Now engaged, she sees Tom (and her fiancee) differently but keeps that to herself. Until, of course, their friends and family fly to Scotland for a fairytale wedding. That’s when everything finally becomes crystal clear (and needlessly expensive) for all involved, especially when Patrick Dempsey barges into the church on a horse.
Fresh out of college and unsure of what’s next, an aspiring videographer named Leilana (Winona Ryder) is working on a documentary starring herself and her closest friends. Meanwhile, she has an intense, will-they-won’t-they thing with her brooding and perpetually out-of-work best friend Troy (Ethan Hawke). But he’s obviously in love with her–and that’s where things get complicated.
Terrified of losing each other, they both hesitate to make a move. As their other best friend Vickie (Janeane Garofalo) warns, “sex is the quickest way to ruin a friendship.”
Vividly in denial about their feelings, Laney starts dating a well-meaning yuppie named Michael (Ben Stiller). But one night, these BFFs hold nothing back, changing their relationship forever. Unfortunately, Laney forgot to break up with her boyfriend first, and mutual fears of losing each other reach an all-time high.
Frankly, it doesn’t get more 90s than Reality Bites. The story–and the soundtrack–still holds up!
You’d think these two would’ve learned something from No Strings Attached. But alas, foolish friends once again rush into casually cold agreements about having sex without developing feelings.
There are some truly funny and honest moments in this romantic romp starring Mila Kunis and Justin Timberlake. However, since the premise so closely resembles its underwhelming predecessor (which came out a mere five months earlier), there are quite literally no surprises.

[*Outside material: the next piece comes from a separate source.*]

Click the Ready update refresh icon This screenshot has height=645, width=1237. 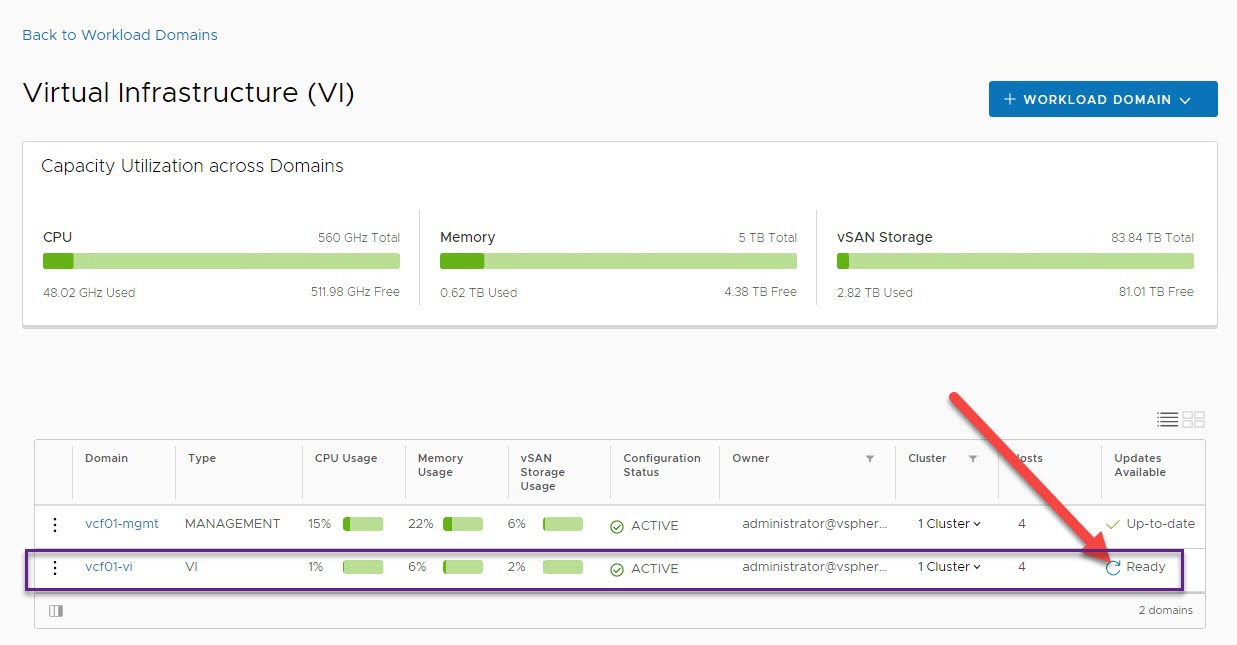[x=1113, y=568]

When it comes to movies about falling in love with your best friend, there is perhaps none more iconic (or quotable) than When Harry Met Sally. Beyond that, this timelessly sharp Rob Reiner flick famously set a new standard in the realm of rom coms as a whole.
Starring Billy Crystal and Meg Ryan, this lilting love story unfolds over a ten-year span, much of which is spent with the main characters never thinking of each other “that way.” We also get to hear the touching love stories of other kismet couples who knew when they knew. And amazingly, it never gets cheesy.
Whether you’re an eternal optimist or love’s greatest skeptic, I’d highly recommend watching When Harry Met Sally if you somehow haven’t yet.